**PROVIDED PASSAGE:**

- - - - -

None
%load_ext watermark
%load_ext autoreload
%autoreload 2
import re
import json
import vllm
import asyncio
from enum import Enum
from uuid import uuid4
from omegaconf import OmegaConf
from dataclasses import dataclass
from vllm.inputs import TokensPrompt
from vllm import AsyncLLMEngine, SamplingParams
from vllm.engine.arg_utils import AsyncEngineArgs
from transformers import AutoModelForCausalLM, AutoTokenizer
from transformers.utils import get_json_schema
from verl.tools.utils.tool_registry import get_tool_class
%watermark -a 'Ethen' -d -u -v -iv
Agent is a system that leverages LLM model to reason, plan, and execute actions through external tools, enabling it to interact with its environment and accomplish specific goals.
The ReAct (Reasoning + Acting) pattern, demonstrates this overalll process:
Thought: I need to find the latest weather in Paris.
Action: Search["weather in Paris"]
Observation: 22C.

- - - - -

**DATA EXCERPTS:**
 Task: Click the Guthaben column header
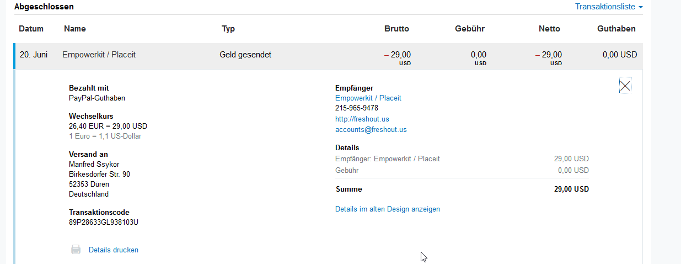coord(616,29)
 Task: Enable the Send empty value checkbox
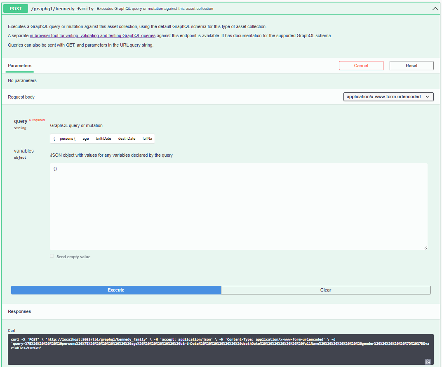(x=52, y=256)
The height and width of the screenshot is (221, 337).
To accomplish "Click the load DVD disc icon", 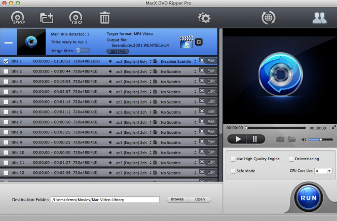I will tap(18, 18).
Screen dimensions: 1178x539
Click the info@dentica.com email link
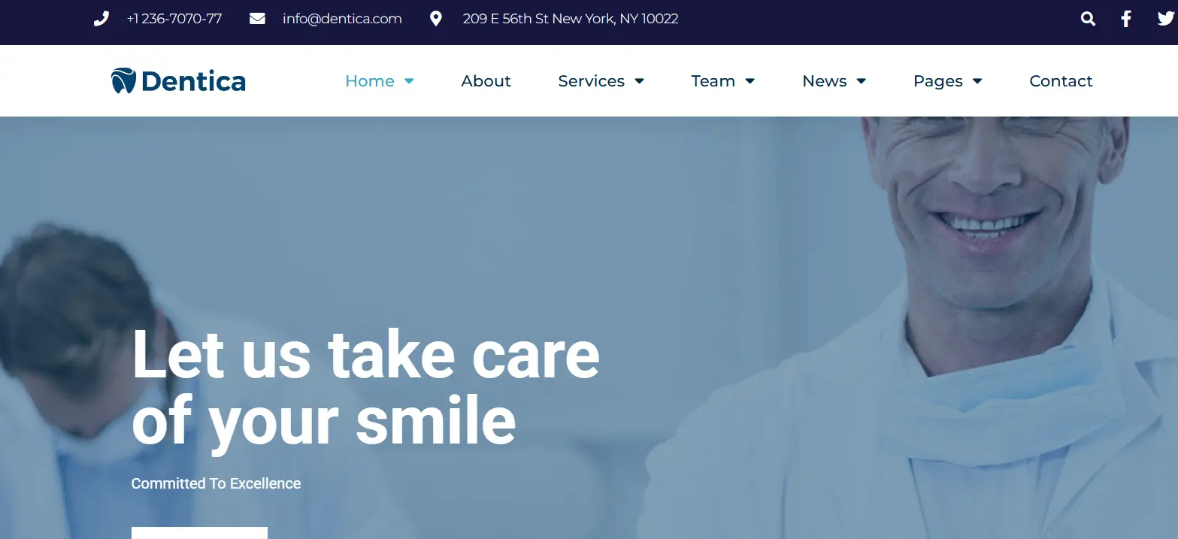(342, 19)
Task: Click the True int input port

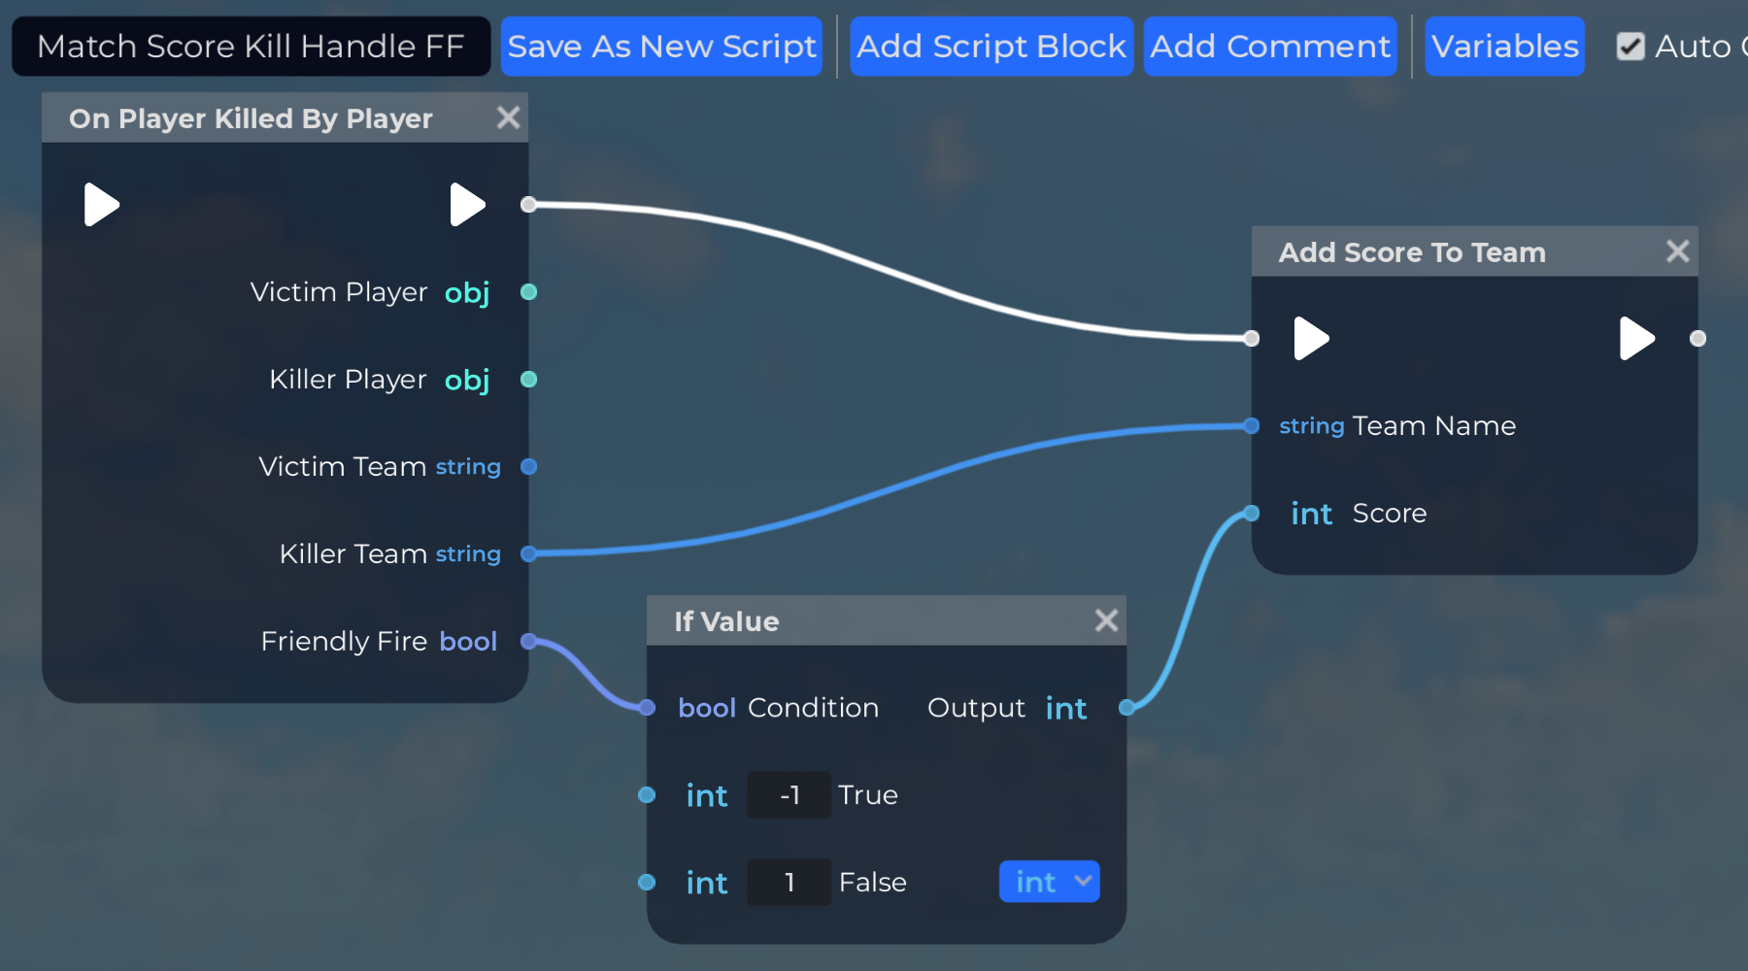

- - - - -

**WORK ORDER 1:**
Answer these from the agent notebook, one line each:
(a) What two words does the name ReAct stand for?
(b) In the ReAct example, what does the Action search for?
(c) Which name is imported from vllm.inputs?
**WORK ORDER 2:** Turn the paragraph in the agent notebook that begins "Agent is a system" into a short bulleted list that keeps its main facts.
**WORK ORDER 3:** Reproduce part of the agent notebook word for word. Begin at the words "The ReAct (Reasoning" and stop after "Observation: 22C.".

**REPLY 1:**
(a) Reasoning and Acting
(b) "weather in Paris"
(c) TokensPrompt

**REPLY 2:**
- An agent is a system that uses an LLM model to reason, plan, and take actions through external tools.
- This lets it interact with its environment.
- It uses this to accomplish specific goals.

**REPLY 3:**
The ReAct (Reasoning + Acting) pattern, demonstrates this overalll process:
Thought: I need to find the latest weather in Paris.
Action: Search["weather in Paris"]
Observation: 22C.